# Task description
Please state how many lines in the records below contain the word "arrow"; the answer should be a number and nothing else.
---*---
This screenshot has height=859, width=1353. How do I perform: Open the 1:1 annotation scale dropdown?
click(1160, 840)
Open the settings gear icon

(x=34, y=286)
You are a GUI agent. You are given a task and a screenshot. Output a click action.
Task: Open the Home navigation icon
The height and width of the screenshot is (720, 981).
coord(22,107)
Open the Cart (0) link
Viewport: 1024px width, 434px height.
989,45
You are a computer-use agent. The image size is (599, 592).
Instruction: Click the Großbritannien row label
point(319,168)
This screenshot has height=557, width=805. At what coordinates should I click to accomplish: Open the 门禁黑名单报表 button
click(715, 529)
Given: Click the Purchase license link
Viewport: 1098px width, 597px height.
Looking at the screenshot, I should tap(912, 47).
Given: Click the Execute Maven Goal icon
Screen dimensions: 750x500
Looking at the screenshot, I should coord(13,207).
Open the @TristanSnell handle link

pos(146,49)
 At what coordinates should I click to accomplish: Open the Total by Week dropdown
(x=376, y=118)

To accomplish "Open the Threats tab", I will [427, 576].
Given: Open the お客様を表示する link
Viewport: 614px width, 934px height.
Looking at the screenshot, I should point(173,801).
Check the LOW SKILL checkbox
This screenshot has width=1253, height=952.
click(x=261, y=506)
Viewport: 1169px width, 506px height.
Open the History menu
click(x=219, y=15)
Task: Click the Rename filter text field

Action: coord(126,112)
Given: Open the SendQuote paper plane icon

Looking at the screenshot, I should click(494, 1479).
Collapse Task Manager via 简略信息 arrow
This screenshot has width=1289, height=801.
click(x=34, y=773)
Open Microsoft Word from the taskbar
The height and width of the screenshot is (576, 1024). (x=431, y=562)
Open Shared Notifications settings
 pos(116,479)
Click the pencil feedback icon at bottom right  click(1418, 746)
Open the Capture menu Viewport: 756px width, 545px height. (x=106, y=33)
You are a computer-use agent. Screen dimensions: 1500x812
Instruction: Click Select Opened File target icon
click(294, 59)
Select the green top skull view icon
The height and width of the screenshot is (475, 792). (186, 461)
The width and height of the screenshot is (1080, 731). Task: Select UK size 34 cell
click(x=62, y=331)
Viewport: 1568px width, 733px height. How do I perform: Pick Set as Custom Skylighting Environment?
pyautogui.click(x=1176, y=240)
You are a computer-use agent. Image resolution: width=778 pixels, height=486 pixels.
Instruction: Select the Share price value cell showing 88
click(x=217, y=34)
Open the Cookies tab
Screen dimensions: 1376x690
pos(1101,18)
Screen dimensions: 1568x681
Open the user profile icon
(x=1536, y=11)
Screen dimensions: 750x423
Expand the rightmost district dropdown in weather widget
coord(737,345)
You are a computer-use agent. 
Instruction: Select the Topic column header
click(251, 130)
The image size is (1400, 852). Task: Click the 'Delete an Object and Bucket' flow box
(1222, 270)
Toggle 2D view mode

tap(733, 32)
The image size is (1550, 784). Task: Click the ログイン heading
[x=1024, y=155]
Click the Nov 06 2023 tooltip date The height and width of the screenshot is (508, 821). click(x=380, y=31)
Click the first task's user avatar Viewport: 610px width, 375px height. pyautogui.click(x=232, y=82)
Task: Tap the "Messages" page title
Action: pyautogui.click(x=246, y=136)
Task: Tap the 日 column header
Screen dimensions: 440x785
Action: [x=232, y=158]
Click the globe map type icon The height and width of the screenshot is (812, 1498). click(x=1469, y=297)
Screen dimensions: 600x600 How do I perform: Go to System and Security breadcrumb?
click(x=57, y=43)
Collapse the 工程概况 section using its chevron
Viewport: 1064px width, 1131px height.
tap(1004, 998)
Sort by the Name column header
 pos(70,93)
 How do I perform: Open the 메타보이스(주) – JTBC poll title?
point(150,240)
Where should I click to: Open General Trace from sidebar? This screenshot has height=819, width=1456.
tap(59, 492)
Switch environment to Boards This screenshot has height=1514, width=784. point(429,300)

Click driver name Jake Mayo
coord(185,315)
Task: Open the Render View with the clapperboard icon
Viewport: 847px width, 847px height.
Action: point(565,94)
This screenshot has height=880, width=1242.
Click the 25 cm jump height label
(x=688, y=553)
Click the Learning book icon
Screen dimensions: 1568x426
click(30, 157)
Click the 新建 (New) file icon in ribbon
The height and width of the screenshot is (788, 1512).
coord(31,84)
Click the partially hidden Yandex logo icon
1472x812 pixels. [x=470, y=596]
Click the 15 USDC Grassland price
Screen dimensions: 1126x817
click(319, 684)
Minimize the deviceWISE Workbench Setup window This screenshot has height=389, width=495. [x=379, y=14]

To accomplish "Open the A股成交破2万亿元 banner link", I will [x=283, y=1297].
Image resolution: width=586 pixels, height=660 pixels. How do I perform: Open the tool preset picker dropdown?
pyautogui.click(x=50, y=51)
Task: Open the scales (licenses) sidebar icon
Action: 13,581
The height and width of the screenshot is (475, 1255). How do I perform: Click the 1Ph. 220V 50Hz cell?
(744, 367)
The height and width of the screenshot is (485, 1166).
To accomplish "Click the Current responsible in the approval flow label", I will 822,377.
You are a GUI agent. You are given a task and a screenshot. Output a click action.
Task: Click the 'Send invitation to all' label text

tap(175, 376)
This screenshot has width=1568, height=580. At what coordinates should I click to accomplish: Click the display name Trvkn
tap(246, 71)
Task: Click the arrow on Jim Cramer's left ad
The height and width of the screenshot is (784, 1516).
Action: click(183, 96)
---*---
# Answer section
2